Federal Budget Deficit Coming In Well Under Target

OFFICIAL Washington has suddenly awakened to a development that has been obvious to Wall Street for some time: The Treasury deficit this year will be far less than the $318 billion the White House predicted in January. Indeed, in the 12 months ended March, the government's red ink totaled a trifling $221 billion. Allied contributions to support Operation Desert Storm flooded in at an annual rate of $91 billion in the first quarter this year, up from only $17 billion during the final three months of 1990. At the same time, the federal bailout of savings and loan depositors has been running behind schedule because of delays in passing necessary appropriations as well as the usual bureaucratic snafus.

These gains are clearly temporary. To a large extent, they will just push the deficit forward from 1991 to 1992. Moreover, $220 billion (or whatever larger number happens to suit your fancy) is still a lot of money.

Even so, the tide of red ink is less threatening to the economy and financial markets than analysts assume. At present, most US borrowing is recycled in the capital markets. For example, payments to depositors in failed banks and savings and loans - plus much of the interest on the national debt - are simply reinvested in other obligations. What Uncle Sam is dishing out with one hand he is getting back with the other.

In fact, the basic federal budget - revenues less outlays for goods, services, and transfers other than interest - was in balance this winter. Even if that were not true later on, the basic deficit would be modest. This means that federal borrowing is unlikely to drive interest rates much above present levels - even after the recession ends this summer. That will be good news for homebuyers, business people trying to upgrade or expand their facilities, or indeed anyone who has to borrow money.

### RECORD SET

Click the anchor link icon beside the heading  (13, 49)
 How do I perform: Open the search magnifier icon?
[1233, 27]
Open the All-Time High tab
---
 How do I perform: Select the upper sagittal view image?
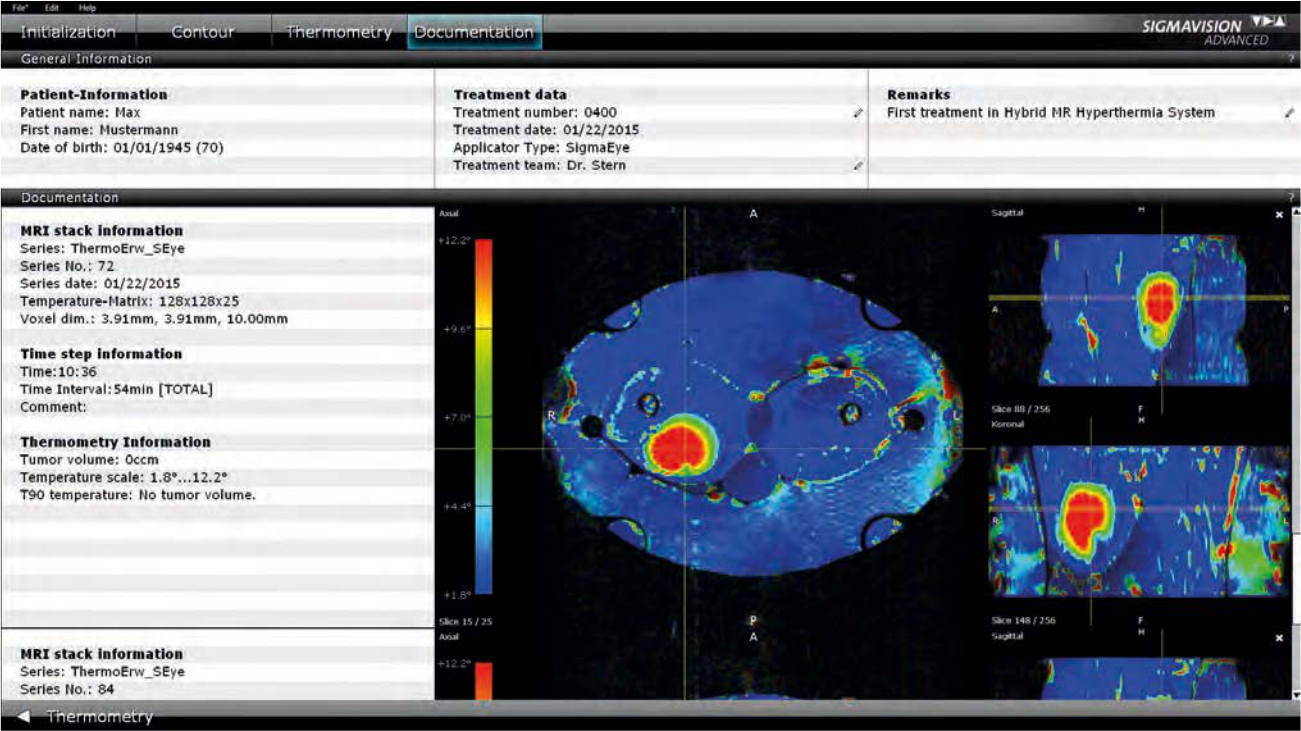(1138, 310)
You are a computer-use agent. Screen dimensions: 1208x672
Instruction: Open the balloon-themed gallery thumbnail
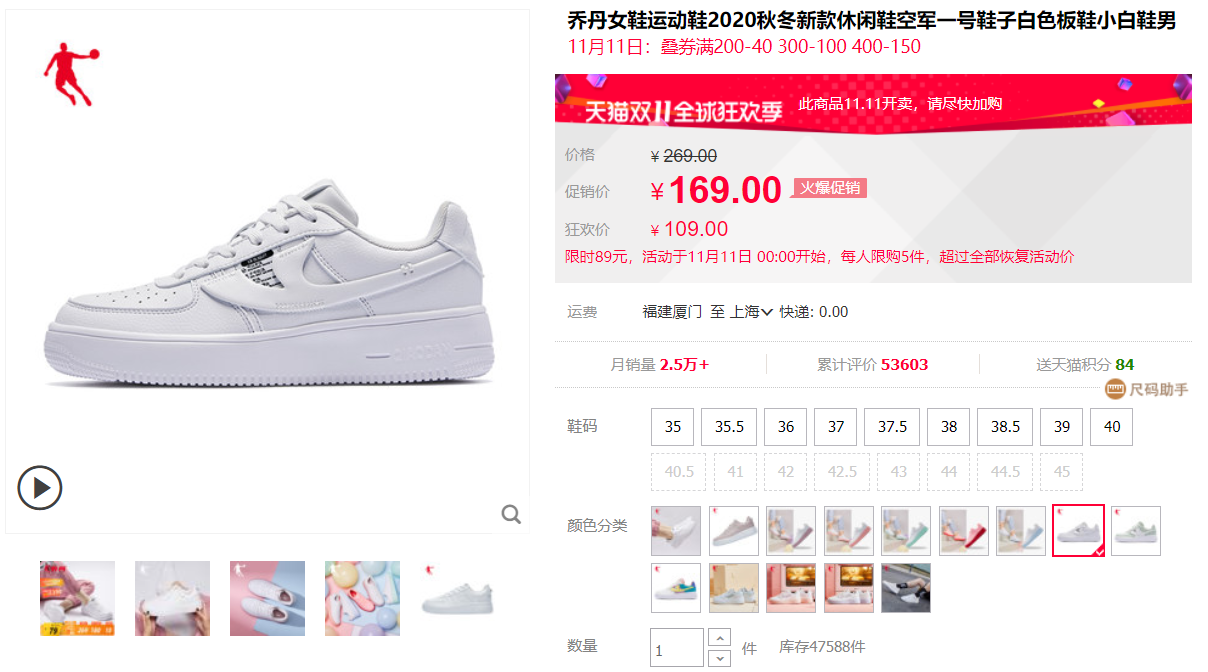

### EXERCISE GOAL
Please give the government's red ink total for the 12 months ended March, according to the budget deficit article above.

### ANSWER TO THE EXERCISE
$221 billion